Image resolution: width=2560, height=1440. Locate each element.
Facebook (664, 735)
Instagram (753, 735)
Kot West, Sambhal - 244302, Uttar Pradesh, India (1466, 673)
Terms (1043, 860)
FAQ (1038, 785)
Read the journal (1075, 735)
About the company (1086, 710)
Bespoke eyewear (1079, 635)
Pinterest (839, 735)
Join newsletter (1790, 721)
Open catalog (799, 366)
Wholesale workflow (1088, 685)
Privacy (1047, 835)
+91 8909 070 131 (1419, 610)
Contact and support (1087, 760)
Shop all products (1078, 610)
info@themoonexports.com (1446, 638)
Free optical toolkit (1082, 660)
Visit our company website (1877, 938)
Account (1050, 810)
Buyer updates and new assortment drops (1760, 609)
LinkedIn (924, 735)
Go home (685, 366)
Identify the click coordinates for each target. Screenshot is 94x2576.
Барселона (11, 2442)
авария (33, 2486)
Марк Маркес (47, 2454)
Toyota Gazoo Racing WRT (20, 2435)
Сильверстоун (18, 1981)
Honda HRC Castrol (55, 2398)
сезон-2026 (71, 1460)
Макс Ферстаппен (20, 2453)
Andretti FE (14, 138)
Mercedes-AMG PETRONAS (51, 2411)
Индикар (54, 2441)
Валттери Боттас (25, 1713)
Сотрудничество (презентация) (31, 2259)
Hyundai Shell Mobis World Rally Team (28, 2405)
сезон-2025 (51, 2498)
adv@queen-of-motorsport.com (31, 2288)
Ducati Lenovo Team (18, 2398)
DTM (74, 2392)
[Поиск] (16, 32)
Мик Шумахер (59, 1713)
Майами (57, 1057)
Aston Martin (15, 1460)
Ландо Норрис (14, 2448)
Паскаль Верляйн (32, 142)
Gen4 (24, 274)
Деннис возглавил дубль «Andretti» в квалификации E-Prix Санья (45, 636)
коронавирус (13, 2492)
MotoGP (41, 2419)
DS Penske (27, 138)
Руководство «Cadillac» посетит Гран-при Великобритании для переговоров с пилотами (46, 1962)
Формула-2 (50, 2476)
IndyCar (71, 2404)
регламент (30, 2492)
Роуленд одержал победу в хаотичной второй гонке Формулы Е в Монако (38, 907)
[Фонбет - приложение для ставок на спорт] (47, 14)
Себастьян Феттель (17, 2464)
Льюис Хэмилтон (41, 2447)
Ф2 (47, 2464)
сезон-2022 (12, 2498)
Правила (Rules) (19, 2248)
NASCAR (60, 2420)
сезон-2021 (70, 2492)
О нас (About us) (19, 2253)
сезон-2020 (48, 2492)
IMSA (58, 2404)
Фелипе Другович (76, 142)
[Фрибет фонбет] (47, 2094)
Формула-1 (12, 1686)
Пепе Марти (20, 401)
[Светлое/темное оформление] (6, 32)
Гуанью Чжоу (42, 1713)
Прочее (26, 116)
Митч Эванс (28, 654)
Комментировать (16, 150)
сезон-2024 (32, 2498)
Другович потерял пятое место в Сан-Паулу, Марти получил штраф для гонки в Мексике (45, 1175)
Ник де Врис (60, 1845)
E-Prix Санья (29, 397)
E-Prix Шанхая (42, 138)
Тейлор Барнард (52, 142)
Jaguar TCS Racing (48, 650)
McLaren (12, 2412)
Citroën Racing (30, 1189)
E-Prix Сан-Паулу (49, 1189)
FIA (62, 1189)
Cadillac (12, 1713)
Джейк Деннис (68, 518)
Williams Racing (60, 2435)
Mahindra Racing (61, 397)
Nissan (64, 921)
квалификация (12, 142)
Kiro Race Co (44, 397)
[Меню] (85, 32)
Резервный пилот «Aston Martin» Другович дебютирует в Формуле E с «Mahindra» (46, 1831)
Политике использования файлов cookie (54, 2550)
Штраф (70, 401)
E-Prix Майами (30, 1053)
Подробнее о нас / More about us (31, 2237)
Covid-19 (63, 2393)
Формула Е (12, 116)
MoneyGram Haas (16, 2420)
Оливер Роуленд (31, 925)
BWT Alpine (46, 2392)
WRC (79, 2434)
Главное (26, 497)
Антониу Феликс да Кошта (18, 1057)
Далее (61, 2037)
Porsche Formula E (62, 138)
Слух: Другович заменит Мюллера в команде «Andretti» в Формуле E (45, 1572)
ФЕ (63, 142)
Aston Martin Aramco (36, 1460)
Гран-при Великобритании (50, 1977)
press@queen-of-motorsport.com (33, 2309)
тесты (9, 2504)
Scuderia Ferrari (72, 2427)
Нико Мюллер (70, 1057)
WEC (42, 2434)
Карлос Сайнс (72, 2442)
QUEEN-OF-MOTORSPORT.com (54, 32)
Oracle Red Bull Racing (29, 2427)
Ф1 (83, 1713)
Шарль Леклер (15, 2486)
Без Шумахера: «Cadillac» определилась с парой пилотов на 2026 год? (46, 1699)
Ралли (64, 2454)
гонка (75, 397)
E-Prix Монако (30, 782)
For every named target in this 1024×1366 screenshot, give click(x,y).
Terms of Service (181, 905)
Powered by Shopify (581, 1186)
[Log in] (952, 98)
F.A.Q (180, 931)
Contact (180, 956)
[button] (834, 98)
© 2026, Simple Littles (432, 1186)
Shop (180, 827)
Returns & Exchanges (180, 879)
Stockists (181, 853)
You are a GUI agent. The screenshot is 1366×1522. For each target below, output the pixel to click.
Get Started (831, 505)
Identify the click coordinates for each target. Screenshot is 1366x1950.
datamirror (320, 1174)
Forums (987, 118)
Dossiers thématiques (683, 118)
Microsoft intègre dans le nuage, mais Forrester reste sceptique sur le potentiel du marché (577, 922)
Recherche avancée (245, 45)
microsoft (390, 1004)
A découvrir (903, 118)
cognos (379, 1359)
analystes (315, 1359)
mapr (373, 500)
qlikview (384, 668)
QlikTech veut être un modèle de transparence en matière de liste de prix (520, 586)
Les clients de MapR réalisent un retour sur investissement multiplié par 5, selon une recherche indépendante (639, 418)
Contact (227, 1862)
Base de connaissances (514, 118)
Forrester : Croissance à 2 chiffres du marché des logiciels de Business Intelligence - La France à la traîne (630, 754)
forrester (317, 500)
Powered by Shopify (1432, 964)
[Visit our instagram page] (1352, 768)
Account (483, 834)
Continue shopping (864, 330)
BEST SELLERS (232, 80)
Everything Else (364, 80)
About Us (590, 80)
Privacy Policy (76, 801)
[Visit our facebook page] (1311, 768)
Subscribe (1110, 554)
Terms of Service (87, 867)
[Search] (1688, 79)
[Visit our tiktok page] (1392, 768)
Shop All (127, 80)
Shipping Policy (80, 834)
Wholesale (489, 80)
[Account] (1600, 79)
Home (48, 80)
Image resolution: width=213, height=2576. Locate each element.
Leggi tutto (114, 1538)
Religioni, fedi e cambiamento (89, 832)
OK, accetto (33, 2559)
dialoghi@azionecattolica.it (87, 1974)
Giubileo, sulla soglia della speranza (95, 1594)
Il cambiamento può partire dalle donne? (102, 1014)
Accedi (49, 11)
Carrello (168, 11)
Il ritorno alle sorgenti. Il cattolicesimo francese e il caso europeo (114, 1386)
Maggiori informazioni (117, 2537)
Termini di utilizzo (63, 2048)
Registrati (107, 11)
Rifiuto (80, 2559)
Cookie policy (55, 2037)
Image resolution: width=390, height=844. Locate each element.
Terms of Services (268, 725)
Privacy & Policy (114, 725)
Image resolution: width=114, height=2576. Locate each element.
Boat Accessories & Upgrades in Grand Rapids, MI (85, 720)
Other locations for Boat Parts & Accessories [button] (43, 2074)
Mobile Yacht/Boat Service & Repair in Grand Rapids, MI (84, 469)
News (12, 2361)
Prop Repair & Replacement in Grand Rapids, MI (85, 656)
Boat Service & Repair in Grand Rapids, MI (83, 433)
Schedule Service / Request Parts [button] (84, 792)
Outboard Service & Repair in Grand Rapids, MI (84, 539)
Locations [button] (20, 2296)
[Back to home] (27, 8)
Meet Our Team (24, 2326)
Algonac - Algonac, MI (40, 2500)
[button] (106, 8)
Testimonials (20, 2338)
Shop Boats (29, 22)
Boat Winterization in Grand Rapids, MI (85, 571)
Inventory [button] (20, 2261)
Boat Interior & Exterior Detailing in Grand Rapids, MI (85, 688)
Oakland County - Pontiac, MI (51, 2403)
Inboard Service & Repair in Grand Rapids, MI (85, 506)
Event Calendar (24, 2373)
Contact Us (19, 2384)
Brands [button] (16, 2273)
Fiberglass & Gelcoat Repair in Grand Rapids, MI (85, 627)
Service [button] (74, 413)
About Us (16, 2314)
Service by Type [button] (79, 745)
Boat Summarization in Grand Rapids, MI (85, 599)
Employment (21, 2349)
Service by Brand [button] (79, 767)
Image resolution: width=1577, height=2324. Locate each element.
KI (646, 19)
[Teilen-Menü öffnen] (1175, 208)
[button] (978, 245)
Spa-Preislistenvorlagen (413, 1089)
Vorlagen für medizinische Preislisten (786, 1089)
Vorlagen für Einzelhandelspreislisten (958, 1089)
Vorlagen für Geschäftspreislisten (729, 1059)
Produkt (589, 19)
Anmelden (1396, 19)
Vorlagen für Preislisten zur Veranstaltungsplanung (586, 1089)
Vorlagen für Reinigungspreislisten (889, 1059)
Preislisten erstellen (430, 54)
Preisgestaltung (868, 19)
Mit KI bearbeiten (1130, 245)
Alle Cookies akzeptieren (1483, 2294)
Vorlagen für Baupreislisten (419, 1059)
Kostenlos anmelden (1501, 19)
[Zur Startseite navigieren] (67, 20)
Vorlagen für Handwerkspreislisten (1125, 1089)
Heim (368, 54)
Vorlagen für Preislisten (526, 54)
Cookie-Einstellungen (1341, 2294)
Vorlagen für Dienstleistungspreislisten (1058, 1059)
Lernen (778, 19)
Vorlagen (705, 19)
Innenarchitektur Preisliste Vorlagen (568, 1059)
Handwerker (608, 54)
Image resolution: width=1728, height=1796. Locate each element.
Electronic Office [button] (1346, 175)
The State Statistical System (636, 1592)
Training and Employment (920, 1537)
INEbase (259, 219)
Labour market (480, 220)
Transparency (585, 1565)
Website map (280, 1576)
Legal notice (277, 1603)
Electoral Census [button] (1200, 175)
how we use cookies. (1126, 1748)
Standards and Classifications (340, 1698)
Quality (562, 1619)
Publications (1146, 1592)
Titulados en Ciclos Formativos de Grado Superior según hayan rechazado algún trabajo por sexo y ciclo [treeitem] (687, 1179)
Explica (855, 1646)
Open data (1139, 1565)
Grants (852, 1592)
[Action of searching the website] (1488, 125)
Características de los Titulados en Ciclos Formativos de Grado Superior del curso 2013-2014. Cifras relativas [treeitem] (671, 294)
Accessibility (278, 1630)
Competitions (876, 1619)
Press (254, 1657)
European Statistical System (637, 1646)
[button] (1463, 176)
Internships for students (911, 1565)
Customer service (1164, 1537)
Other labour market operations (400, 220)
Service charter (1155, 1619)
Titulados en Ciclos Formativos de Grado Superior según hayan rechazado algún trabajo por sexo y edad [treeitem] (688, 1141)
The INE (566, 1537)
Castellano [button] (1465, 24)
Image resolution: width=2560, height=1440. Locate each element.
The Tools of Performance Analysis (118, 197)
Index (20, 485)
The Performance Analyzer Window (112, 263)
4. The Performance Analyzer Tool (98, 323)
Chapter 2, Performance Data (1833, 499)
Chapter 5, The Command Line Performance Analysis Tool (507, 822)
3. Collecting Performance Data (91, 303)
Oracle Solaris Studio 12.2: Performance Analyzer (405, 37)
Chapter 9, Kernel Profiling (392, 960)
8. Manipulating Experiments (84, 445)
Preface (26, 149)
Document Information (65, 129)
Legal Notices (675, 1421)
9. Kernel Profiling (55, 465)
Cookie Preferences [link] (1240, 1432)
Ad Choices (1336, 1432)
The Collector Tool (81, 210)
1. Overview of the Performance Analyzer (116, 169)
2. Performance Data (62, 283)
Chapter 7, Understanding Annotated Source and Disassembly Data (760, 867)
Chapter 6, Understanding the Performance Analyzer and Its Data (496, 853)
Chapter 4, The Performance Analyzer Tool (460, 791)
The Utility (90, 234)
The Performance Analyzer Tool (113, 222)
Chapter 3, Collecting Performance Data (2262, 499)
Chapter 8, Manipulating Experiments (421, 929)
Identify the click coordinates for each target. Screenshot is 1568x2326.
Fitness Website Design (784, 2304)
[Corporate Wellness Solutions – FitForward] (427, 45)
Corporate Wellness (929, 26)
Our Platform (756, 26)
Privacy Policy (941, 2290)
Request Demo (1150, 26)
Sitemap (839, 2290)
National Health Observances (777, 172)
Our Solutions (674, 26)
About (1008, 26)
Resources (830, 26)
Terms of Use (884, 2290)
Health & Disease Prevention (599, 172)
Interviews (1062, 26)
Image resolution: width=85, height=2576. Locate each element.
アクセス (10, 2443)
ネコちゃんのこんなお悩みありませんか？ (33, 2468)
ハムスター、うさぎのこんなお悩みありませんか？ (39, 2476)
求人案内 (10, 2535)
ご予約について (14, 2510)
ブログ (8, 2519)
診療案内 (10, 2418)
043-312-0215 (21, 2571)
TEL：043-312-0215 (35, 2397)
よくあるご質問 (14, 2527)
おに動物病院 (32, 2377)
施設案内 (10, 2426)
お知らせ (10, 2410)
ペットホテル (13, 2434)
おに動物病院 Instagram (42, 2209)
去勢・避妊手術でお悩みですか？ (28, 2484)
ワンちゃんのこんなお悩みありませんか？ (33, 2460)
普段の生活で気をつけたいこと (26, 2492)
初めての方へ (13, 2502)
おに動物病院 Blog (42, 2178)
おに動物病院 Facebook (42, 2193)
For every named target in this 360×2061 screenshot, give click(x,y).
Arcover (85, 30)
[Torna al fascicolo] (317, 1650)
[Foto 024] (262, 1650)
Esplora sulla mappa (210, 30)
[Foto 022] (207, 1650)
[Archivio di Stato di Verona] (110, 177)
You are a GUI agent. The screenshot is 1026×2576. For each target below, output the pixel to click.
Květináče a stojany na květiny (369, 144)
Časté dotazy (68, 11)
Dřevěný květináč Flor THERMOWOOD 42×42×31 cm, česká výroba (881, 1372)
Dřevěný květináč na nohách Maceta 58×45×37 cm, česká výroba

EXERCISE OBJECTIVE.
Reproduce, character for character, only the lines of the preceding data that start at the line with "Base de connaissances (514, 118)" and end at the line with "Everything Else (364, 80)", both included.

REPLY TO THE TASK.
Base de connaissances (514, 118)
Forrester : Croissance à 2 chiffres du marché des logiciels de Business Intelligence - La France à la traîne (630, 754)
forrester (317, 500)
Powered by Shopify (1432, 964)
[Visit our instagram page] (1352, 768)
Account (483, 834)
Continue shopping (864, 330)
BEST SELLERS (232, 80)
Everything Else (364, 80)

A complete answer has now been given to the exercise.